Even though he was known nationally, rapper Rappin ‘Hood said he had fear of his son being on the streets. “They always said that we were marginals, maloqueiros (see note one), but we were just black men. I have an 18-year-old son and I am afraid to let my boy go to the street. The fear that my parents felt,” he revealed.
What the authorities say
According to the Secretary of Public Security of São Paulo, Colonel Alvaro Batista Camilo, the worldwide commotion with the death of George Floyd influences the research and, according to him, the São Paulo Police don’t condone racist attitudes. “We are very concerned with human rights, in treating people as we would like to be treated. We try to transmit this to the police and we have management procedures to review the actions of the police,” said Camilo, for whom the cases of police violence in the state are punctual.

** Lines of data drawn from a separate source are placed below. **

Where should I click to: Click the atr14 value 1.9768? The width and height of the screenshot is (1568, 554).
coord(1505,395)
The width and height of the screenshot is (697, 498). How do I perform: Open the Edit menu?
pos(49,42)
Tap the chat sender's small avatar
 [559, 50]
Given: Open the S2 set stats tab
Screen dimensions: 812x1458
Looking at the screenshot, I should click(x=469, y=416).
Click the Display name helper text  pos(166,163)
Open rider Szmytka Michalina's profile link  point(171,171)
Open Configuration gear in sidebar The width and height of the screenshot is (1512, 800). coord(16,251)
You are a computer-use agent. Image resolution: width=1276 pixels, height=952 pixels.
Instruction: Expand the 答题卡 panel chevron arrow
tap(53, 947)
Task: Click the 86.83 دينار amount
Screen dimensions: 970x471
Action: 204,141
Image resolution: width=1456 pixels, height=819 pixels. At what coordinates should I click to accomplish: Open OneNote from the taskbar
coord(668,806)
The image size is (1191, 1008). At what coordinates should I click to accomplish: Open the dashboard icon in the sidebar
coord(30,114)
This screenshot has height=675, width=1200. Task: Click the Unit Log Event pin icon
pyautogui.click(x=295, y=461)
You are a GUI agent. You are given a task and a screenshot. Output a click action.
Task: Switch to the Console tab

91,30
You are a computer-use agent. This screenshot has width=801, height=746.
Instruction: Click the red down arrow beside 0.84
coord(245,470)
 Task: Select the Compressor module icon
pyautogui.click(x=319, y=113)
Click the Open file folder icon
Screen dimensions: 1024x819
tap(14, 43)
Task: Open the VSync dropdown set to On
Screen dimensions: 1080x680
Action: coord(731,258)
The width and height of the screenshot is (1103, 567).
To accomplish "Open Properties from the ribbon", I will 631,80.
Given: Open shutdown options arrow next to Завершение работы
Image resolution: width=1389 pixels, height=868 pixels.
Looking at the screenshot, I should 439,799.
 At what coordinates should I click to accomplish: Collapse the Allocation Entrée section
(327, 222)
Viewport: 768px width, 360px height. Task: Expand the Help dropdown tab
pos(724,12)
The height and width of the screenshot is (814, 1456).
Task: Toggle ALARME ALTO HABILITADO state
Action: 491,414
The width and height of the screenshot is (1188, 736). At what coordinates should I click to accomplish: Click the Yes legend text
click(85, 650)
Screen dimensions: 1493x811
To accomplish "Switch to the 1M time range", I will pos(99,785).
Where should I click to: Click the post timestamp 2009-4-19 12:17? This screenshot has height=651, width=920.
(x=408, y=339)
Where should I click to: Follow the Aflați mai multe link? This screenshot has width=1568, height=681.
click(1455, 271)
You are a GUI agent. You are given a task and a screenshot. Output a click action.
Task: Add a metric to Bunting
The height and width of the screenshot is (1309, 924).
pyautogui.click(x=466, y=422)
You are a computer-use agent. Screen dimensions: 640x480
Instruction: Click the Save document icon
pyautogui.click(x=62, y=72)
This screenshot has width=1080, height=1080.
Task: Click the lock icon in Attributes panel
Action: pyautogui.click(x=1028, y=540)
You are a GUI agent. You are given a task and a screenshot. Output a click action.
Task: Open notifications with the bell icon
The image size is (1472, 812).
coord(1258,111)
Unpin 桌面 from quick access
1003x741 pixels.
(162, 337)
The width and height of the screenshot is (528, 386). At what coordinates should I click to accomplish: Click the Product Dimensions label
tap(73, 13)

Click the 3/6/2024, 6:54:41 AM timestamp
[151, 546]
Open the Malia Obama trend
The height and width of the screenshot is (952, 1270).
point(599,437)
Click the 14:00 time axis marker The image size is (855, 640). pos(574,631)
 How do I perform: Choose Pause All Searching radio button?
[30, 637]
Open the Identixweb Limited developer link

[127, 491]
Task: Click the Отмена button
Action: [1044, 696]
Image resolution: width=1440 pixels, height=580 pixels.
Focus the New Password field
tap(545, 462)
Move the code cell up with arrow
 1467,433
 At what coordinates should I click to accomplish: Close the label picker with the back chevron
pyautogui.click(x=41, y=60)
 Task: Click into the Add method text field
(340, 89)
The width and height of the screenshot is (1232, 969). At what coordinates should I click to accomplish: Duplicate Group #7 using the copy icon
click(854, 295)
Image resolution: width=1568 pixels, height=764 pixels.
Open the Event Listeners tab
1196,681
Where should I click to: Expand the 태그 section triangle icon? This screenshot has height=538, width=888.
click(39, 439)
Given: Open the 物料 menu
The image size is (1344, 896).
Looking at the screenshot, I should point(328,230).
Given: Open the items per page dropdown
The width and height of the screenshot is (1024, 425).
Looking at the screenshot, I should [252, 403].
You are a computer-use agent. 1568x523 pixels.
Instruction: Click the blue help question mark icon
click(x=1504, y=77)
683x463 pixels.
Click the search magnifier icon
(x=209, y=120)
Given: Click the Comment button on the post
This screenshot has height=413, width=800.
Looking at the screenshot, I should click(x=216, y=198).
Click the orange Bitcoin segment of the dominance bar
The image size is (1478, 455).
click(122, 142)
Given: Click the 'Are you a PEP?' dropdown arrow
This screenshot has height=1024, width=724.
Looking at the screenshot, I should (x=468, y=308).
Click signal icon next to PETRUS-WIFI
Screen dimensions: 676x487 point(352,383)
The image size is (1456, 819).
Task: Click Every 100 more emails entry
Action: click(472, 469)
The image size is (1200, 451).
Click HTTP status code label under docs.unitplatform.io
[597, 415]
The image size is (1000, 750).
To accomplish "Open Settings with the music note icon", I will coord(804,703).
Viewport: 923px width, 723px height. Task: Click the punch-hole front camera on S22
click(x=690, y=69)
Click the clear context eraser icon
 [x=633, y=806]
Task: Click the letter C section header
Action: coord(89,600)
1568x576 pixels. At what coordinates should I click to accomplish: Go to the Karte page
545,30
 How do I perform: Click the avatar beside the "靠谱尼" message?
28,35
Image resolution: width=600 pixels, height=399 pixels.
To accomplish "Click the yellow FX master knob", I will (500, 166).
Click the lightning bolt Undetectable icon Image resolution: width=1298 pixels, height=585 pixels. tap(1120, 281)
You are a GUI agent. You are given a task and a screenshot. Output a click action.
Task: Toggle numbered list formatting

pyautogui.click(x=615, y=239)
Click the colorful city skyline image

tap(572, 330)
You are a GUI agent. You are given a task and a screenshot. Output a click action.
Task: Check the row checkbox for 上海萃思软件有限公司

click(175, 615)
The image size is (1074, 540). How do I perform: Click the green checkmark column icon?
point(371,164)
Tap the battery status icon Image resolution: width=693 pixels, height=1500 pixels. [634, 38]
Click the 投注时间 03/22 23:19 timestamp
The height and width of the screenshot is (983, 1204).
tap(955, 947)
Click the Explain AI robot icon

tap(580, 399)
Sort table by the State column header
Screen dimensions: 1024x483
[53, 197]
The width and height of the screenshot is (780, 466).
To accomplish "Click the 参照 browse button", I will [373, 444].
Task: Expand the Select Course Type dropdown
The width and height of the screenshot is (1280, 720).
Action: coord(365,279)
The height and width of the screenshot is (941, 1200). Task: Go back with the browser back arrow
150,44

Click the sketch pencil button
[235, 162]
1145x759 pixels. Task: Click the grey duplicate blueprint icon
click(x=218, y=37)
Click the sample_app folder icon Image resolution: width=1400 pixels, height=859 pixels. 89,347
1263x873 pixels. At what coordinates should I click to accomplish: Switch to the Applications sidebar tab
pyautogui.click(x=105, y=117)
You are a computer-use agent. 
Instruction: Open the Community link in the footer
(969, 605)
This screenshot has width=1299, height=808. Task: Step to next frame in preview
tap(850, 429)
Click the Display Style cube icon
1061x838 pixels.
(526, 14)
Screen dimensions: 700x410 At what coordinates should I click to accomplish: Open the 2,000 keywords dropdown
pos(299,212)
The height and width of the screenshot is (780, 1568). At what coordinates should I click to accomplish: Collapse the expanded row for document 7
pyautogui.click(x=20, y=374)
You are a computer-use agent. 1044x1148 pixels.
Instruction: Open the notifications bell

According to Elizeu Soares, an ombudsman for the São Paulo police, racism is not only a problem for security agents, but structural. “The Brazilian State is racist. I think it is wrong to isolate an institution when the problem is with the whole society. When it arrives at the hand of the police it’s because the state has already failed. We need to reframe citizenship and create a culture of peace, trust in the police,” he warned.
However, according to Marcelle Decothé, of the Marielle Franco Institute, just modernizing the police is not enough, it takes more than technology for real change. “More weapons, helicopters and sophisticated operations don’t reduce the number of homicides or police violence. We need the state not to enter the favela with only the public security arm, the police,” he lamented.
Source: Notícia Preta
- Young people that wander the streets, often in groups, begging for money, committing petty theft, etc.